Department of Rehabilitation Sciences
Hong Kong, Hong Kong
RECRUITINGPain intensity assessment
11-point numerical rating scale, ranged from 0 to 10, higher scores indicate higher pain intensity.
Time frame: Baseline and 6 months
Brain imaging
Perform the following MRI sequences: T1-weighted, T2-weighted, DTI (diffusion tensor imaging), resting-state fMRI, and task-related fMRI.
Time frame: Baseline, 6 months
Depression, anxiety, and stress test
The Chinese version of the short Depression Anxiety Stress Scales, scores ranged from 0 to 13, higher scores for each domain (depression, anxiety, and stress) indicate more respective problems.

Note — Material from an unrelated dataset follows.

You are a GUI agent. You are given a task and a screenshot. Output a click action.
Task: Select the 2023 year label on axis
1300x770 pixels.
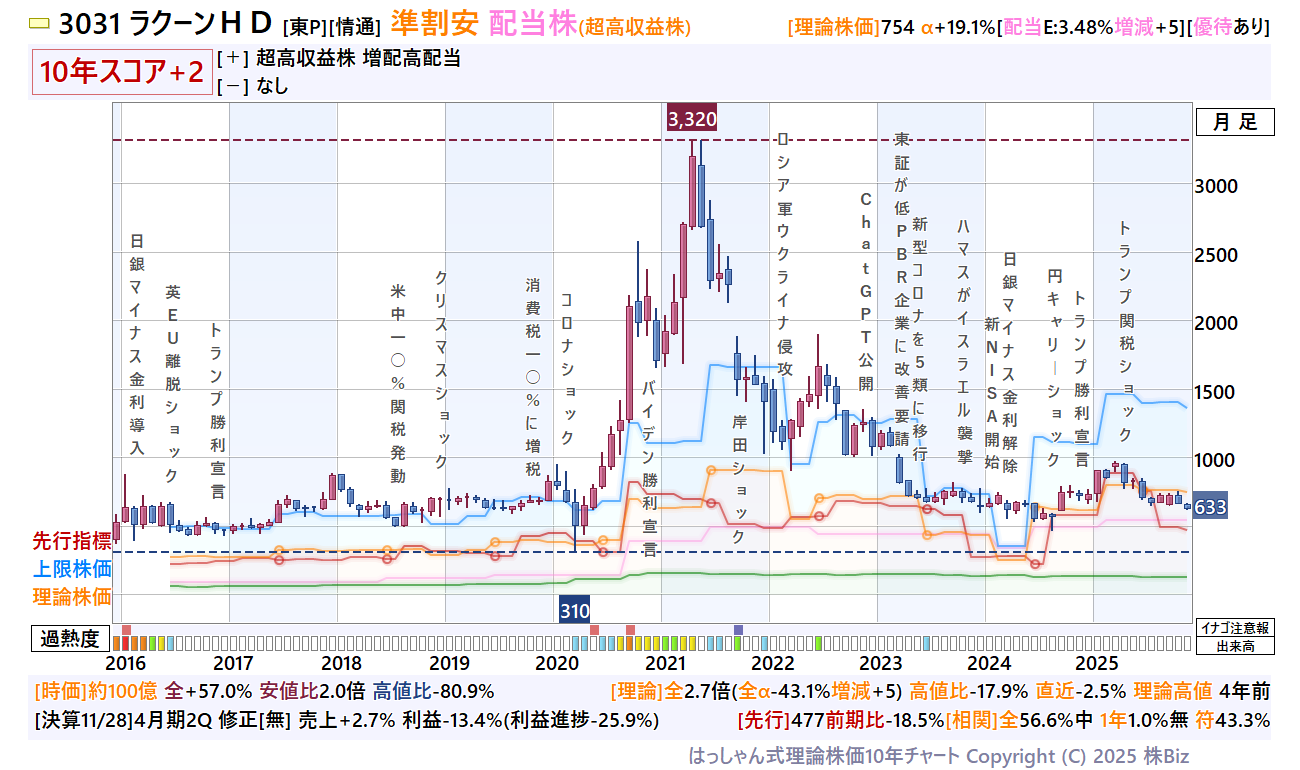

Time frame: Baseline and 6 months
Disability evaluation
The Hong Kong Chinese Version of the Roland-Morris Disability Questionnaire has 24 items. Scores ranged from 0 to 24, higher scores indicate worse disability.
Time frame: Baseline and 6 months
Cognitive flexibility test inside magnetic resonance imaging scanning
The More Odd Shifting task, It requires participants to switch between different mental sets or rules, such as identifying odd numbers or shifting between different categories. Better response accuracy indicates better cognitive flexibility
Time frame: Baseline and 6 months
Perseveration and abstract reasoning test outside magnetic resonance imaging scanning
The Modified Wisconsin Card Sorting Test, more correct matching of cards indicate better perseveration and abstract reasoning.
Time frame: Baseline and 6 months
Working memory Test outside magnetic resonance imaging scanning
The Verbal Digits Forward and Backward Test, more correct recall of digits indicate better working memory and executive function
Time frame: Baseline and 6 months
Cognitive flexibility test outside magnetic resonance imaging scanning
The Trail Making Tests, a neuropsychological test of visual attention and task switching, completing the trail correctly within a shorter period of time means better cognitive flexibility.
Time frame: Baseline and 6 months
Inhibition test outside magnetic resonance imaging scanning
Go/NoGo task, more response accuracy indicates better control of inhibition.
Time frame: Baseline and 6 months
Pain catastrophizing assessment
The Chinese version of Pain Catastrophizing Score. The scores ranged from 0 to 13, higher scores indicate more pain catatrophizing thought.
Time frame: Baseline and 6 months
Frailty status assessment
Fatigue, Resistance, Ambulation, Illness, and Loss, the presence of 3 of 5 item characteristics indicate the presence of frailty, scores ranged from 0 to 5. Lower scores mean more frailty.
Time frame: Baseline and 6 months
Sleep quality assessment
Pittsburgh Sleep Quality Index. It has 7 domains to measure sleep quality , sleep latency, sleep duration, habital sleep efficiency, sleep disturbances, use of sleep medication, and daytime dysfunction. Scores ranged from 0 to 21, higher scores indicate poorer sleep quality.
Time frame: Baseline and 6 months
Cognitive function screening
Hong Kong Montreal Cognitive Assessment. It is a cognitive screening tool specifically adapted for Chinese older adults in Hong Kong. It is designed to detect mild cognitive impairment and dementia. A score \< 26 suggests participant has mild cognitive impairment.
Time frame: Baseline and 6 months
Balance, lower extremity strength and functional capacity assessment
Short Physical Performance Battery (SPPB). It consists of three components: balance test, gait speed test, and chair stand test. The SPPB scores range from 0 to 12. Individuals with SPPB scores between 10 and 12 can exercise at home and in the community while those with more severe mobility limitations (scores \< 10) require further assessment and supervision for exercise.
Time frame: Baseline and 6 months
Mobility and balance assessment
Timed Up and Go (TUG) test. It measures the time taken for an individual to rise from a chair, walk 3 meters, turn around, walk back, and sit down again. The TUG test helps identify individuals at risk of falls and mobility impairments. A shorter completion time indicates a better balance and functional mobility.